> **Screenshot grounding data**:
▽

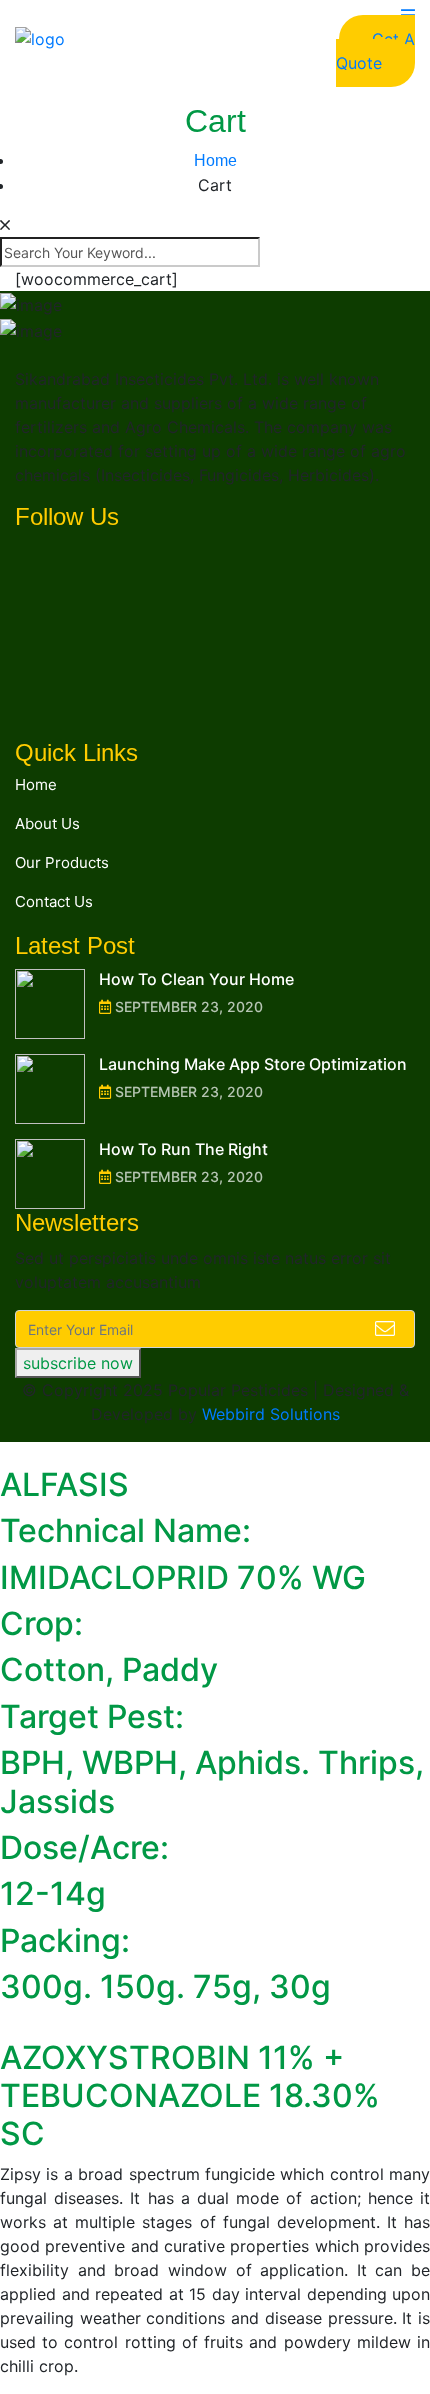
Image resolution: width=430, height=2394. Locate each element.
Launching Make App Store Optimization (253, 1064)
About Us (47, 823)
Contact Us (54, 901)
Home (36, 784)
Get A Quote (375, 51)
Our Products (62, 862)
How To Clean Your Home (196, 979)
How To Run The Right (183, 1149)
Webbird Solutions (271, 1414)
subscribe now (78, 1363)
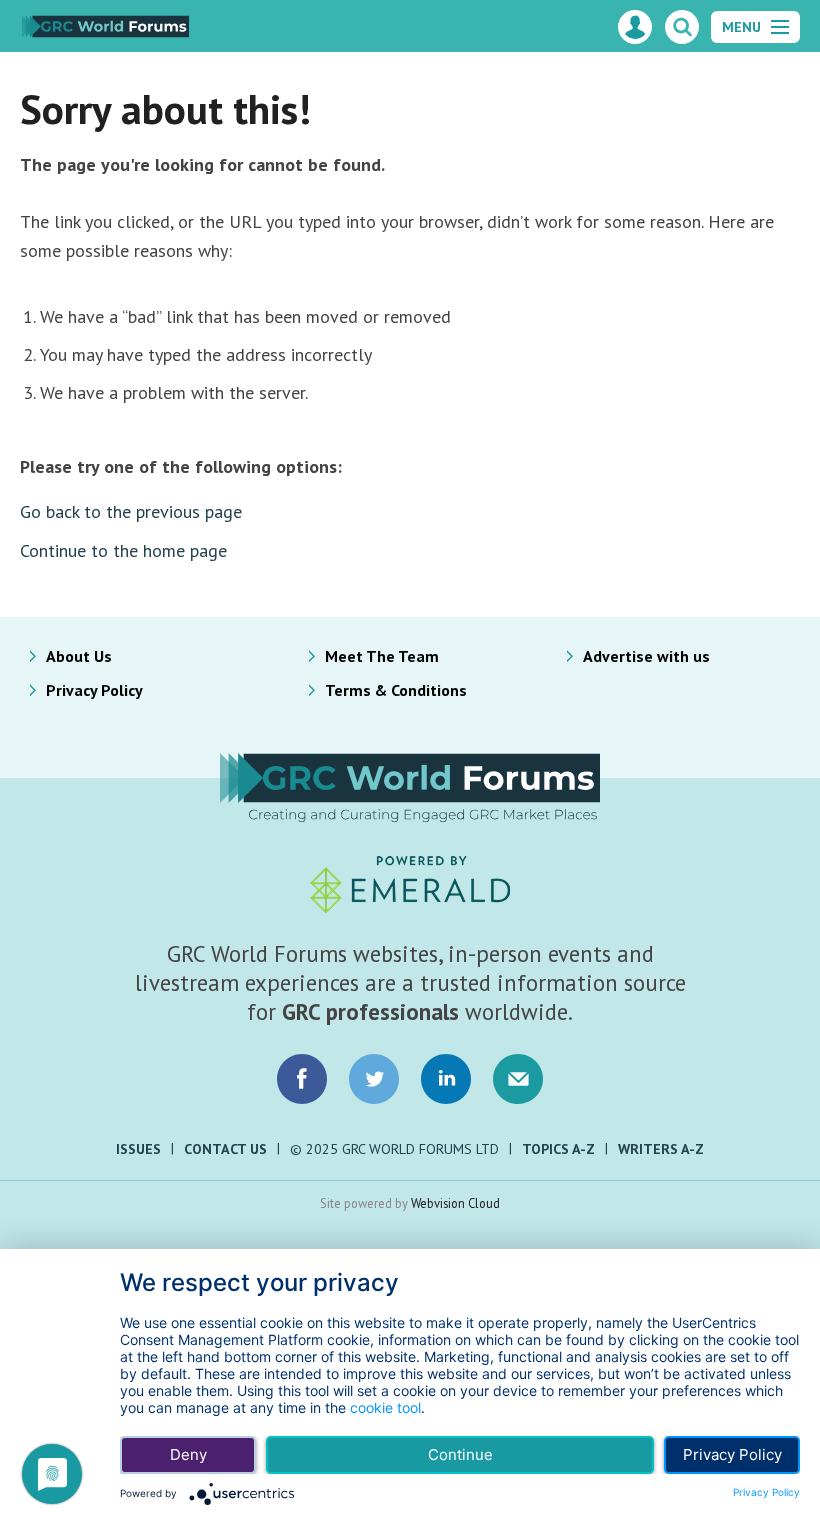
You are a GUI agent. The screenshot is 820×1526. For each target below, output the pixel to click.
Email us (518, 1079)
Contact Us (225, 1149)
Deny (188, 1454)
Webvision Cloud (455, 1203)
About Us (79, 656)
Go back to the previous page (131, 511)
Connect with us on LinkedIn (446, 1079)
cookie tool (385, 1407)
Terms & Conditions (396, 690)
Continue (460, 1454)
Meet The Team (382, 656)
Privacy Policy (94, 690)
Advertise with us (646, 656)
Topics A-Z (558, 1149)
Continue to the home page (123, 550)
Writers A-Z (661, 1149)
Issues (138, 1149)
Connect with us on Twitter (374, 1079)
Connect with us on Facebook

△

Output the line containing "Terms & Conditions (396, 690)" and every line after it through the final line of the records above, exactly as written and nothing else.

Terms & Conditions (396, 690)
Continue (460, 1454)
Meet The Team (382, 656)
Privacy Policy (94, 690)
Advertise with us (646, 656)
Topics A-Z (558, 1149)
Continue to the home page (123, 550)
Writers A-Z (661, 1149)
Issues (138, 1149)
Connect with us on Twitter (374, 1079)
Connect with us on Facebook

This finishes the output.